No entanto, algumas dessas medidas de austeridade atingiram a classe média nesses países com mais força, fomentando assim a animosidade contra aqueles que pareciam não ter sido afetados (ou mesmo lucrado) com a crise.
Especificamente, havia a percepção de que esses indivíduos estavam sonegando impostos ou usando subterfúgios para evitar o pagamento de sua parcela justa de impostos.
Desde então, ocorreu um aumento do populismo e do “ante-estabelecimento / globalização,” que alguns acadêmicos percebem como consequências dessas mesmas duas crises.
O Brexit (saída do Reino Unido na União Europeia), a eleição de Trump, o sucesso da campanha de Bernie Sanders (candidato social democrata Americano), e os “coletes amarelos” na França, e até a invasão do Capitólio dos Estados Unidos em 6 de Janeiro de 2021, foram vistos como “revoluções pacíficas” contra a elite.
Esses eventos desempenharam um papel essencial para pressionar governos nacionais a agir e cooperar a nível internacional para forçar as mais ricas multinacionais do mundo a pagarem mais imposto e contribuírem de uma forma mais justa com a sociedade da qual eles lucram tanto.
O fato do presidente Americano Joe Biden ser mais propenso ao multilateralismo e cooperação global para solucionar problemas mundiais, também ajudou a selar o acordo.
Agora, esse acordo será discutido com o G20, grupo das 20 maiores economias do mundo onde está países como o Brasil, China, Rússia, entre outros.
Otimização fiscal agressiva acontece no Brasil?
A resposta curta é sim! Um dos casos mais famosos de otimização fiscal agressiva é o caso da mineradora Vale acusada de ter usado filias na Suíça e Ilhas Cayman para pagar menos imposto sobre a exportação de minério.

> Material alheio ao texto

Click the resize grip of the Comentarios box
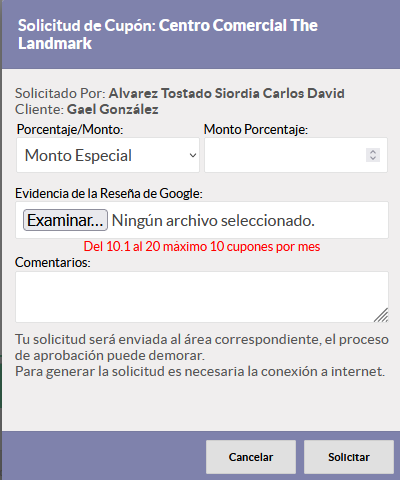The image size is (400, 480). (x=381, y=315)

A Vale supostamente aproveitou brechas no sistema jurídico brasileiro para sonegar mais de 23 bilhões de reais em impostos sobre as exportações de minério de ferro entre 2009 e 2015, de acordo com um relatório do IJF (Instituto de Justiça Fiscal), organização formada por economistas e auditores da Receita Federal.
A gigante da mineração inicialmente exportou o produto para seu escritório na Suíça a um preço abaixo do mercado e depois o vendeu aos países asiáticos pelo preço correto, de acordo com o relatório.
O relatório também destacou a Vale e a joint venture do Grupo BHP Samarco Mineração SA, bem como Usinas Siderúrgicas de Minas Gerais SA e Gerdau SA como exemplos de mineradoras que operam no Brasil que possuem entidades em paraísos fiscais como as Ilhas Cayman, a Virgem Britânica Ilhas, e Luxemburgo.